Seaside Heights, Mayor Endorse Bill to Protect New Jersey Cops Under Faulty Murphy Marijuana Bill

Phil Stilton

SEASIDE HEIGHTS, NJ – The Seaside Heights borough council and Mayor Anthony Vaz have announced their support for NJ Senate Bill 3454 which is aimed at correcting major flaws in Governor Phil Murphy’s marijuana legalization bill.

Related: Marijuana bill could make the Jersey Shore America’s largest beachfront pot party.

Under Murphy’s law, which legalized marijuana, one caveat in the bill is that police officers will be effectively powerless to enforce underage drinking, underage marijuana use, and the smoking of marijuana in public places that have existing tobacco smoking bans.


As it stands now, a police officer can only issue a minor caught with alcohol and marijuana a warning and worse, they cannot tell the minor’s parents or detain the minors.

Worse, police officers can be fined and charged for violating a person’s constitutional rights when it comes to enforcing the existing marijuana law, which could set the Jersey Shore up to be America’s largest seaside pot party this summer.

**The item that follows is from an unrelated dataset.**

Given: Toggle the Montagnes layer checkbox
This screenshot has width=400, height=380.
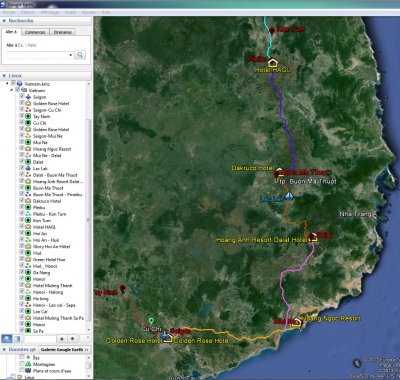Looking at the screenshot, I should (x=22, y=364).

Beach towns are not happy with that prospect as they struggle each year to maintain their reputations as family-friendly vacation resorts.

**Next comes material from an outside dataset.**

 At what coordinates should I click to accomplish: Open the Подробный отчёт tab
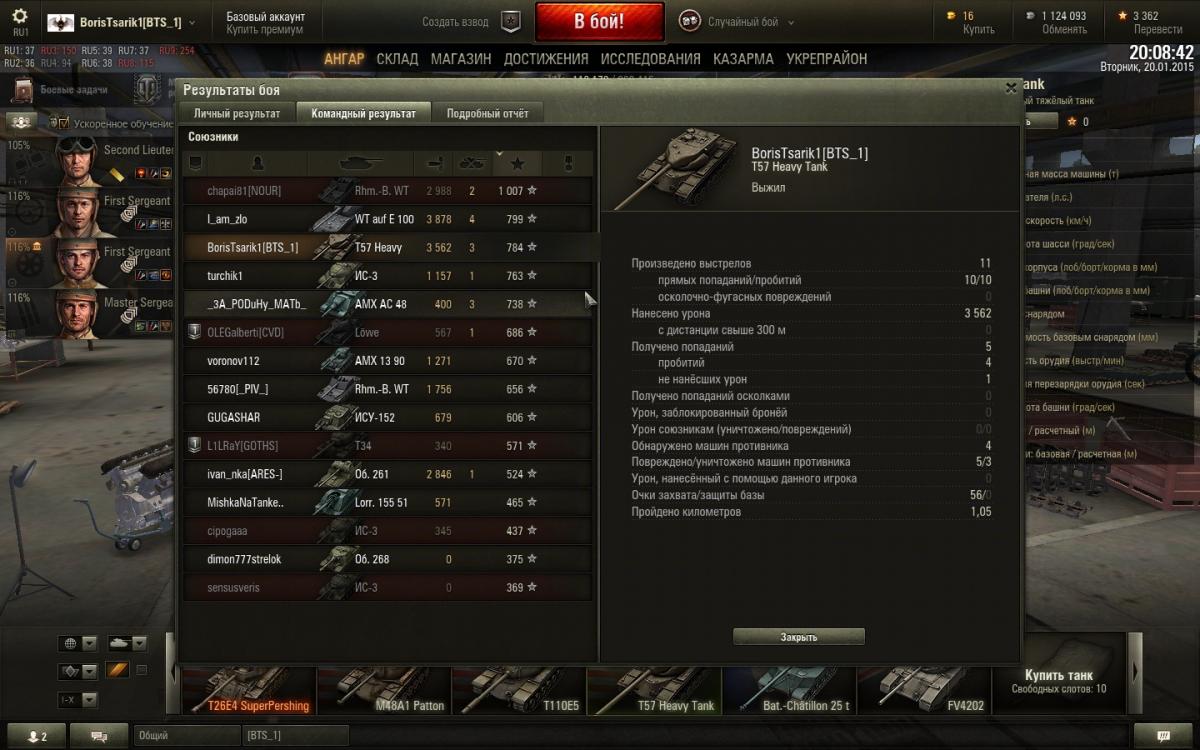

One such town that has had a difficult time upholding that image is Seaside Heights.  Known primarily as an MTV-themed party town after decades of partnership with the network for shows such as Jersey Shore and its once-thriving nightclub scene, the community is trying to turn that page.

Murphy’s marijuana bill could derail that effort.

“Borough Council tonight adopted [a] resolution urging the State Legislature to immediately repeal Senate Bill No. 3454 (P.L. c 25),” Mayor Anthony Vaz said. “Senate Bill No. 3454 was passed with little to no discussion, no public transparency, and no public debate. By passing Senate Bill No. 3454, the Legislature and Governor Phil Murphy ignored the judgment of parents over the lives of their children.”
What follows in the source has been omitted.